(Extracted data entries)
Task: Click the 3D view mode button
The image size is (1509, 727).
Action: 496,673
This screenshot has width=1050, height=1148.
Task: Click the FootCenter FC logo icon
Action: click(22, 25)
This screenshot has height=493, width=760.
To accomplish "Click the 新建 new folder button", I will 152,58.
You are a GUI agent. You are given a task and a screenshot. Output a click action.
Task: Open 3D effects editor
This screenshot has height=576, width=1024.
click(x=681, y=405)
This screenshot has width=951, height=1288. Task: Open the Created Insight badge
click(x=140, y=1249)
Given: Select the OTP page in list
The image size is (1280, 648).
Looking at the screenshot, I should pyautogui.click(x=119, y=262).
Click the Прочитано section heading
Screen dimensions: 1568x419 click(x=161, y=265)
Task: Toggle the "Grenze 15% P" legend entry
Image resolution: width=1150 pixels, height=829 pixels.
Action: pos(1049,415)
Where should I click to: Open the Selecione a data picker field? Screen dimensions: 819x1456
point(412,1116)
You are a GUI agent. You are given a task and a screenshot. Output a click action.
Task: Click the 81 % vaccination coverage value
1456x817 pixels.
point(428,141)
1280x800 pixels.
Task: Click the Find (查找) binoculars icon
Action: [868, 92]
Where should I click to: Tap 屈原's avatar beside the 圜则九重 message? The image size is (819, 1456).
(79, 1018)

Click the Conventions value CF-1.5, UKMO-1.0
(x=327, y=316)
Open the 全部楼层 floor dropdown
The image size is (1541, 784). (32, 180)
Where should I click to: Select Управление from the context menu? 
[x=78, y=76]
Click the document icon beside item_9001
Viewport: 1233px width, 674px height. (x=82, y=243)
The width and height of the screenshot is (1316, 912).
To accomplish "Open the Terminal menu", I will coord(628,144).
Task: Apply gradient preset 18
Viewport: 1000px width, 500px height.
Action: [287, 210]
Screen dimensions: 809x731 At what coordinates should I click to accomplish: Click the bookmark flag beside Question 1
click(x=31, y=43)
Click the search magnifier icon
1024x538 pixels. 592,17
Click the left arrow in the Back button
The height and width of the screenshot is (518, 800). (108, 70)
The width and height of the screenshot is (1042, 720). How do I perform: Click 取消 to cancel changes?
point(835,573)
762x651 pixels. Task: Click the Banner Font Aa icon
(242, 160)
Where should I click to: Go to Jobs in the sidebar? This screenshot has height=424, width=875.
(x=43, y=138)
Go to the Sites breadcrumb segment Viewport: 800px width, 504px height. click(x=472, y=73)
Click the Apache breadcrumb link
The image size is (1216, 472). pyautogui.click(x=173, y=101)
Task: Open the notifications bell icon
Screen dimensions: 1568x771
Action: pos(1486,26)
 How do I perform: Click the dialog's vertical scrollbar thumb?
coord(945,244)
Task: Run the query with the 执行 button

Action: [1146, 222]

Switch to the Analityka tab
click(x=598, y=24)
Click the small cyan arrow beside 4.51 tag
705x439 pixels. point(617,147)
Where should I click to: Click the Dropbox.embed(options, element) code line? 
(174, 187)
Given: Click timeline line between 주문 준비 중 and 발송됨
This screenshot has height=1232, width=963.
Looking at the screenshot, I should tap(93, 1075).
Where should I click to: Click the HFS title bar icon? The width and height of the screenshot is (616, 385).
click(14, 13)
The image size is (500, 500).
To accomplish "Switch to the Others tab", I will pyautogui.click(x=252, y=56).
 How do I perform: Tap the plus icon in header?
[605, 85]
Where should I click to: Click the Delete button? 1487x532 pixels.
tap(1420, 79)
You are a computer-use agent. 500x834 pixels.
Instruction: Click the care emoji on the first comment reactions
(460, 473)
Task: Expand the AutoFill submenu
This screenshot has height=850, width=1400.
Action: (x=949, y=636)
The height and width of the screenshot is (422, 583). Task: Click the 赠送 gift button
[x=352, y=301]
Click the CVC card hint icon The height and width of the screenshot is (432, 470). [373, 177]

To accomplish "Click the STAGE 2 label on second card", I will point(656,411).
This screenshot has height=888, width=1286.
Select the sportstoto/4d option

== THE TASK ==
Each line above must be returned exactly as written.

== TASK RESPONSE ==
Task: Click the 3D view mode button
The image size is (1509, 727).
Action: 496,673
This screenshot has width=1050, height=1148.
Task: Click the FootCenter FC logo icon
Action: click(22, 25)
This screenshot has height=493, width=760.
To accomplish "Click the 新建 new folder button", I will 152,58.
You are a GUI agent. You are given a task and a screenshot. Output a click action.
Task: Open 3D effects editor
This screenshot has height=576, width=1024.
click(x=681, y=405)
This screenshot has width=951, height=1288. Task: Open the Created Insight badge
click(x=140, y=1249)
Given: Select the OTP page in list
The image size is (1280, 648).
Looking at the screenshot, I should pyautogui.click(x=119, y=262).
Click the Прочитано section heading
Screen dimensions: 1568x419 click(x=161, y=265)
Task: Toggle the "Grenze 15% P" legend entry
Image resolution: width=1150 pixels, height=829 pixels.
Action: pos(1049,415)
Where should I click to: Open the Selecione a data picker field? Screen dimensions: 819x1456
point(412,1116)
You are a GUI agent. You are given a task and a screenshot. Output a click action.
Task: Click the 81 % vaccination coverage value
1456x817 pixels.
point(428,141)
1280x800 pixels.
Task: Click the Find (查找) binoculars icon
Action: [868, 92]
Where should I click to: Tap 屈原's avatar beside the 圜则九重 message? The image size is (819, 1456).
(79, 1018)

Click the Conventions value CF-1.5, UKMO-1.0
(x=327, y=316)
Open the 全部楼层 floor dropdown
The image size is (1541, 784). (32, 180)
Where should I click to: Select Управление from the context menu? 
[x=78, y=76]
Click the document icon beside item_9001
Viewport: 1233px width, 674px height. (x=82, y=243)
The width and height of the screenshot is (1316, 912).
To accomplish "Open the Terminal menu", I will coord(628,144).
Task: Apply gradient preset 18
Viewport: 1000px width, 500px height.
Action: [287, 210]
Screen dimensions: 809x731 At what coordinates should I click to accomplish: Click the bookmark flag beside Question 1
click(x=31, y=43)
Click the search magnifier icon
1024x538 pixels. 592,17
Click the left arrow in the Back button
The height and width of the screenshot is (518, 800). (108, 70)
The width and height of the screenshot is (1042, 720). How do I perform: Click 取消 to cancel changes?
point(835,573)
762x651 pixels. Task: Click the Banner Font Aa icon
(242, 160)
Where should I click to: Go to Jobs in the sidebar? This screenshot has height=424, width=875.
(x=43, y=138)
Go to the Sites breadcrumb segment Viewport: 800px width, 504px height. click(x=472, y=73)
Click the Apache breadcrumb link
The image size is (1216, 472). pyautogui.click(x=173, y=101)
Task: Open the notifications bell icon
Screen dimensions: 1568x771
Action: pos(1486,26)
 How do I perform: Click the dialog's vertical scrollbar thumb?
coord(945,244)
Task: Run the query with the 执行 button

Action: [1146, 222]

Switch to the Analityka tab
click(x=598, y=24)
Click the small cyan arrow beside 4.51 tag
705x439 pixels. point(617,147)
Where should I click to: Click the Dropbox.embed(options, element) code line? 
(174, 187)
Given: Click timeline line between 주문 준비 중 and 발송됨
This screenshot has height=1232, width=963.
Looking at the screenshot, I should tap(93, 1075).
Where should I click to: Click the HFS title bar icon? The width and height of the screenshot is (616, 385).
click(14, 13)
The image size is (500, 500).
To accomplish "Switch to the Others tab", I will pyautogui.click(x=252, y=56).
 How do I perform: Tap the plus icon in header?
[605, 85]
Where should I click to: Click the Delete button? 1487x532 pixels.
tap(1420, 79)
You are a computer-use agent. 500x834 pixels.
Instruction: Click the care emoji on the first comment reactions
(460, 473)
Task: Expand the AutoFill submenu
This screenshot has height=850, width=1400.
Action: (x=949, y=636)
The height and width of the screenshot is (422, 583). Task: Click the 赠送 gift button
[x=352, y=301]
Click the CVC card hint icon The height and width of the screenshot is (432, 470). [373, 177]

To accomplish "Click the STAGE 2 label on second card", I will point(656,411).
This screenshot has height=888, width=1286.
Select the sportstoto/4d option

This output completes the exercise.